Start of TEXT UNDER STUDY

Triggering Thanksgiving: contemporary satire plays Hermosa
by Garth Meyer
Can four white people put on a play about Thanksgiving and not get the teacher fired, whose grant is funding it? Should they even attempt it during Native American Heritage Month?
This is the situation in “The Thanksgiving Play,” on stage now at the Hermosa Beach Community Center’s Second Story Theater. The four-person, one-set production follows the group as they get to work — and soon find out one of them is not what the others had hoped.
“Am I too smart to be content?”
“I’m not smart. I’ve been tested.”
“Jaxton and I have a mutually respectful relationship.”
“So you’re not a couple?”
These are two exchanges in the story that centers on an overtly liberal drama teacher and her keeping-far left pace boyfriend, who is an actor. They bring in an elementary school teacher/amateur historian as a fact-checker, and hire a “Native American” actress over email.

End of TEXT UNDER STUDY
Start of ENTRIES SUPPLIED

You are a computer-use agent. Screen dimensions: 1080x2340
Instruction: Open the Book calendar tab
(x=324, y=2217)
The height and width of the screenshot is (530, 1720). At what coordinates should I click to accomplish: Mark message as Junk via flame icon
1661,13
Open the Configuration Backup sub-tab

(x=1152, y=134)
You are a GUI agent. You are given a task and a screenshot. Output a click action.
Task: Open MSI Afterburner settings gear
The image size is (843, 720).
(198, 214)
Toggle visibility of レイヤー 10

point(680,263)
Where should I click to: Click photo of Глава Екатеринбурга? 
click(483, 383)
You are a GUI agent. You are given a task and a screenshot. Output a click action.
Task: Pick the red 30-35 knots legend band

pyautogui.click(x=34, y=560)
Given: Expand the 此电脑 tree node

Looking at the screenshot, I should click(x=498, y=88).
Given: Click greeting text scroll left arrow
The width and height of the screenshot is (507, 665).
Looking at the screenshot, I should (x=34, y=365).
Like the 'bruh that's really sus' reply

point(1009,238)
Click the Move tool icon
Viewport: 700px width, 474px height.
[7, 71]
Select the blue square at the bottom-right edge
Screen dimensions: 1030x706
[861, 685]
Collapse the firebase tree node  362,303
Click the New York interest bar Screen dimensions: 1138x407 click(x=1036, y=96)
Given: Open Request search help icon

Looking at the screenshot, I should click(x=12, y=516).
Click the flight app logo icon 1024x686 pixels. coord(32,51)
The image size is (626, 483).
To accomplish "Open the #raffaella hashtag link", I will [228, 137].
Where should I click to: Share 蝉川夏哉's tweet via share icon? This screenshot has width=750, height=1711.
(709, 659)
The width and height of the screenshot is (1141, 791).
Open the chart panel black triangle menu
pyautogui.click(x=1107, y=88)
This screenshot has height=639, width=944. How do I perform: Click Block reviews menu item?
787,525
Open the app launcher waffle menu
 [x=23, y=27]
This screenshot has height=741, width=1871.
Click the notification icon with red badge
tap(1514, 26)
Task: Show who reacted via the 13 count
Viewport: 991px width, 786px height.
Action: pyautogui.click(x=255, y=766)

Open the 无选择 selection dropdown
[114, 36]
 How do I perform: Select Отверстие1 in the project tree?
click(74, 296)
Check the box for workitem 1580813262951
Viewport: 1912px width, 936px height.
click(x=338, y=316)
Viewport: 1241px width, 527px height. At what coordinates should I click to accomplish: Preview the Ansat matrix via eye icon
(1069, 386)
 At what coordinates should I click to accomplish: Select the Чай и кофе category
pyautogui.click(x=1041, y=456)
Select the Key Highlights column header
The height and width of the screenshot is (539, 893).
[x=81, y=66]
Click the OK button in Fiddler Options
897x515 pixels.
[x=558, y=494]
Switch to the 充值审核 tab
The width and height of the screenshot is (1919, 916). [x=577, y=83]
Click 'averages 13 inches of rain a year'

End of ENTRIES SUPPLIED

PROBLEM SET:
A: According to the play review, where is "The Thanksgiving Play" being staged?
B: Do these statements agree with the play review? Answer yes or no for each, quoting the words that decide it. (i) The production uses four performers and a single set. (ii) The group hires the actress at an in-person audition. (iii) An elementary school teacher is brought in to check facts.
Answer from the play review alone, not from the entries.

ANSWERS IN ORDER:
A: At the Hermosa Beach Community Center's Second Story Theater.

B:
(i) Yes: "The four-person, one-set production"
(ii) No: "hire a “Native American” actress over email"
(iii) Yes: "They bring in an elementary school teacher/amateur historian as a fact-checker"